* [TASK INPUTS]

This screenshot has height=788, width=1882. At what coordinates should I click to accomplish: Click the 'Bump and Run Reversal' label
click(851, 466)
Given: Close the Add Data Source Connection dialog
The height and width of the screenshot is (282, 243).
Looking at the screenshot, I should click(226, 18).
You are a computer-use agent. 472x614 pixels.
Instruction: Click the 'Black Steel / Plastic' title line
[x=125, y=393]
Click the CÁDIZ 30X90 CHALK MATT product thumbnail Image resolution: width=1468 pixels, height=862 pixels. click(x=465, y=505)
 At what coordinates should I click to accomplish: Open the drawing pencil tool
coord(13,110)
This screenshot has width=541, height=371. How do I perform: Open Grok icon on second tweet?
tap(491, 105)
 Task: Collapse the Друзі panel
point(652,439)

...

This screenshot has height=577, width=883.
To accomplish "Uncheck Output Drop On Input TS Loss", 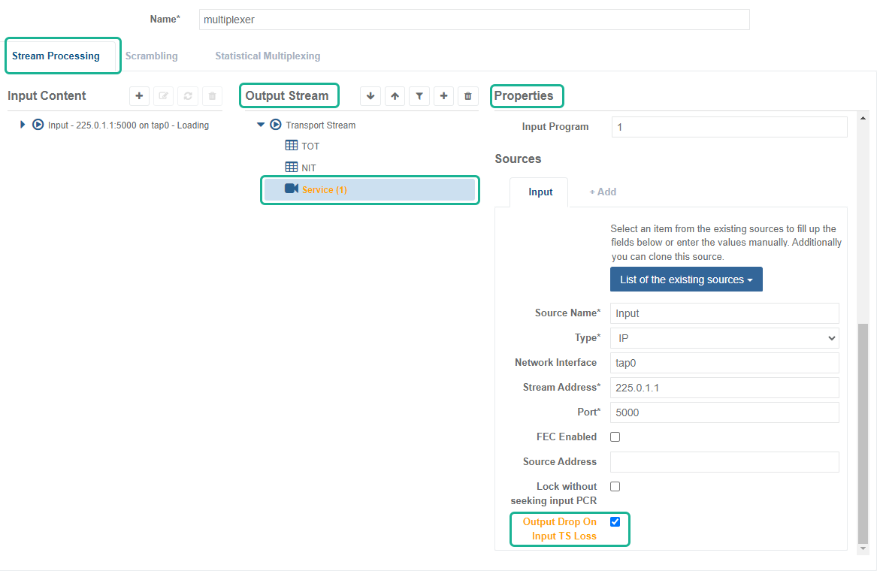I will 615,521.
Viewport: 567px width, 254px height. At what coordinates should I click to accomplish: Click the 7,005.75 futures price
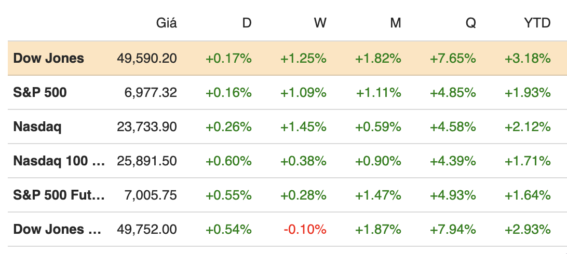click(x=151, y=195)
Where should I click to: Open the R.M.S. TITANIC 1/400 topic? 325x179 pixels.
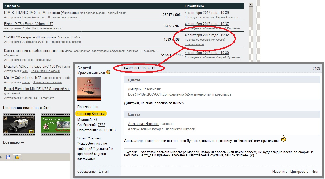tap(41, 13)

* * *

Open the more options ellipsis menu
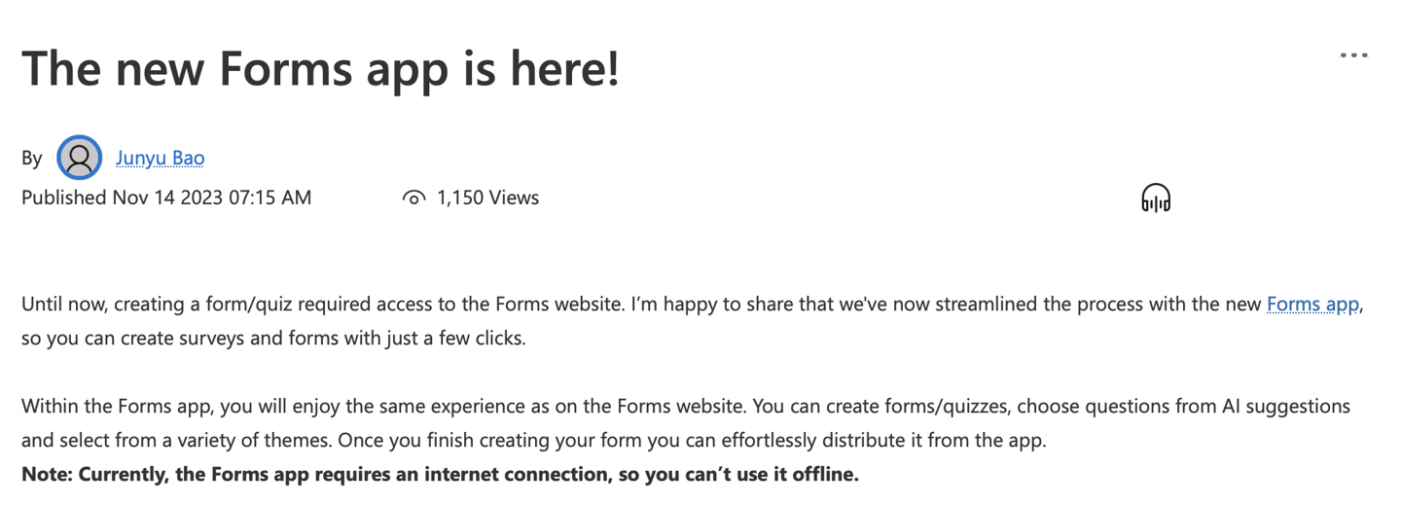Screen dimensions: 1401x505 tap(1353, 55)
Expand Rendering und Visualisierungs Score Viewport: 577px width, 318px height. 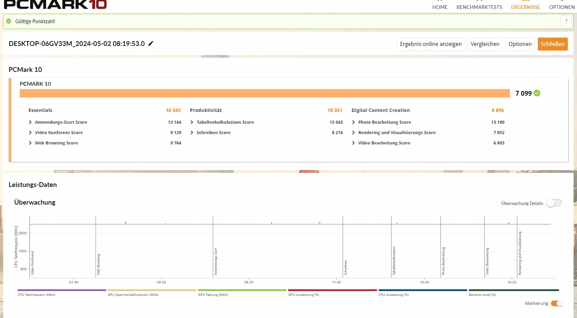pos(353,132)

* [WHAT THE EXERCISE ASKS]
Look above for the line holding "This screenshot has height=788, width=1882." and the line holding "You are a computer-use agent. 472x614 pixels.", then output exactly those two lines and every line between them, nothing more.

* [ANSWER FOR THIS EXERCISE]
This screenshot has height=788, width=1882. At what coordinates should I click to accomplish: Click the 'Bump and Run Reversal' label
click(851, 466)
Given: Close the Add Data Source Connection dialog
The height and width of the screenshot is (282, 243).
Looking at the screenshot, I should click(226, 18).
You are a computer-use agent. 472x614 pixels.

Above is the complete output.